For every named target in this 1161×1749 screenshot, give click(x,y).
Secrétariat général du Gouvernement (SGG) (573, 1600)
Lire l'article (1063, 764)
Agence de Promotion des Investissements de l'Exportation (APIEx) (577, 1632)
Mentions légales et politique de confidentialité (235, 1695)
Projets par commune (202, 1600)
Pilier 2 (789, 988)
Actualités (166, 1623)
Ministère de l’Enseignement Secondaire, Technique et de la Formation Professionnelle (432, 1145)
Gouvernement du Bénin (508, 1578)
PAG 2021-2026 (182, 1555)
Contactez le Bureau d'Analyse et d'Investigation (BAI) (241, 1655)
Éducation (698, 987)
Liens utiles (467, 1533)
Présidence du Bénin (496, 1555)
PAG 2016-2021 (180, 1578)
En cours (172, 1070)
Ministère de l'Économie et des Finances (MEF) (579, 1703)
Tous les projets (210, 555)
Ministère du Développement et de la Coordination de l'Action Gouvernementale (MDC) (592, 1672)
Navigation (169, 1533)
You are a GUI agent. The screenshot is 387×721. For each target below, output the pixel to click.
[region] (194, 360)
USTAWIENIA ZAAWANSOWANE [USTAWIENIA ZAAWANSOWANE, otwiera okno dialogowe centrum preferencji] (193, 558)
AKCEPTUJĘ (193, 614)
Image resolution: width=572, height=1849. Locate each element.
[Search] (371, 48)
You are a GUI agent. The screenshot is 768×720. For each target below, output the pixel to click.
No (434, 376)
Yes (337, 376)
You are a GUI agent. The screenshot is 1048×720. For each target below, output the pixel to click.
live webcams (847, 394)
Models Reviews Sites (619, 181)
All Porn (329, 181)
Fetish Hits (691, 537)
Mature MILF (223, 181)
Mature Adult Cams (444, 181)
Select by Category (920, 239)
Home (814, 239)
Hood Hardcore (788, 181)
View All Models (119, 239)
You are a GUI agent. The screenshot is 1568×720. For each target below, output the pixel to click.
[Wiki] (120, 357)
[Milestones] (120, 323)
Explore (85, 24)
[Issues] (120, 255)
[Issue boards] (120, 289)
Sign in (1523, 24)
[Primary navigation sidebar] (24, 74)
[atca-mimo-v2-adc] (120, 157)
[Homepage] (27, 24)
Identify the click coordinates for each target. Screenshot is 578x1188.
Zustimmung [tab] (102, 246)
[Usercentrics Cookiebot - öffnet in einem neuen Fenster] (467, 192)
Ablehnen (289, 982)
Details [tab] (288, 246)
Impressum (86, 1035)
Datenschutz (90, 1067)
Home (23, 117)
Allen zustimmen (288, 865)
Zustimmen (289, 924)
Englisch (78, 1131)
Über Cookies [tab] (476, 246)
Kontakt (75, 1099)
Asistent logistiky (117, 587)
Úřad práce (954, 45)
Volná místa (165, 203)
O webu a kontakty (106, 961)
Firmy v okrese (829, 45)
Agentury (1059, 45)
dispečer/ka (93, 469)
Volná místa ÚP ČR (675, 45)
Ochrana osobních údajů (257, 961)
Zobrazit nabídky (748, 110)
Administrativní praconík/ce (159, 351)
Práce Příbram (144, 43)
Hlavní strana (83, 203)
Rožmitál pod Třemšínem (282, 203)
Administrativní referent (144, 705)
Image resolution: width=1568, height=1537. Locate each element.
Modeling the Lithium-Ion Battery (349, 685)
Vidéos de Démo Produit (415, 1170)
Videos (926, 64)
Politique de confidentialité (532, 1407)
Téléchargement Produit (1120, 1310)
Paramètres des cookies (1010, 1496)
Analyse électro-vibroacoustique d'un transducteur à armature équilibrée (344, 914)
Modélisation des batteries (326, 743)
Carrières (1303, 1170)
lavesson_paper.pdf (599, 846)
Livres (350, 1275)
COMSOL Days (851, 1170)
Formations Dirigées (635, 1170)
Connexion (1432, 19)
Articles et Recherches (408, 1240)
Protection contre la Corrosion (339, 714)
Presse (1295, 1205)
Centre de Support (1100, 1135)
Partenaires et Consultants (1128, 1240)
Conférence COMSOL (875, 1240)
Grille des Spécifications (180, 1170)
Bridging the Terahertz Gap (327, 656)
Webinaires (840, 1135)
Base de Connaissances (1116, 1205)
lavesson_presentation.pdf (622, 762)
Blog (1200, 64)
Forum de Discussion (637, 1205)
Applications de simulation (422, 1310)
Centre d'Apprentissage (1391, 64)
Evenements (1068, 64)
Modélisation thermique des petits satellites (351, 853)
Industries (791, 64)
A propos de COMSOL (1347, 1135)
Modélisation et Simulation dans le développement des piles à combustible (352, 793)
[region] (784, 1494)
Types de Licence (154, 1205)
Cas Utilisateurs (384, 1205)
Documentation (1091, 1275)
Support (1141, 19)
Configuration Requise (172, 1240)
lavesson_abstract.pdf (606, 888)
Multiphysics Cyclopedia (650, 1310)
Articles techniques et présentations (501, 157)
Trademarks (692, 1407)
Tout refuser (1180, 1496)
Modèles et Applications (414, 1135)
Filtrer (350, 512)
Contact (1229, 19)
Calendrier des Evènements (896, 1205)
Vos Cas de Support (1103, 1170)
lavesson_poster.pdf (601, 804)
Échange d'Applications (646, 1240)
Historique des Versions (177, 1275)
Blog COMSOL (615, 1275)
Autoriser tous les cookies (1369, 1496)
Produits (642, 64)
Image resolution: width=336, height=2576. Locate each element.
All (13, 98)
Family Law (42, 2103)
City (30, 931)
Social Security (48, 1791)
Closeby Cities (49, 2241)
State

◆ **Task prompt**: Rewrite the rows starting with the one containing "dispečer/ka (93, 469)" and going on through the one containing "Videos (926, 64)", substituting "Kancelářský" for "Administrativní" and leaving everything else unchanged.

◆ **Expected output**:
dispečer/ka (93, 469)
Volná místa ÚP ČR (675, 45)
Ochrana osobních údajů (257, 961)
Zobrazit nabídky (748, 110)
Kancelářský praconík/ce (159, 351)
Práce Příbram (144, 43)
Hlavní strana (83, 203)
Rožmitál pod Třemšínem (282, 203)
Kancelářský referent (144, 705)
Image resolution: width=1568, height=1537. Locate each element.
Modeling the Lithium-Ion Battery (349, 685)
Vidéos de Démo Produit (415, 1170)
Videos (926, 64)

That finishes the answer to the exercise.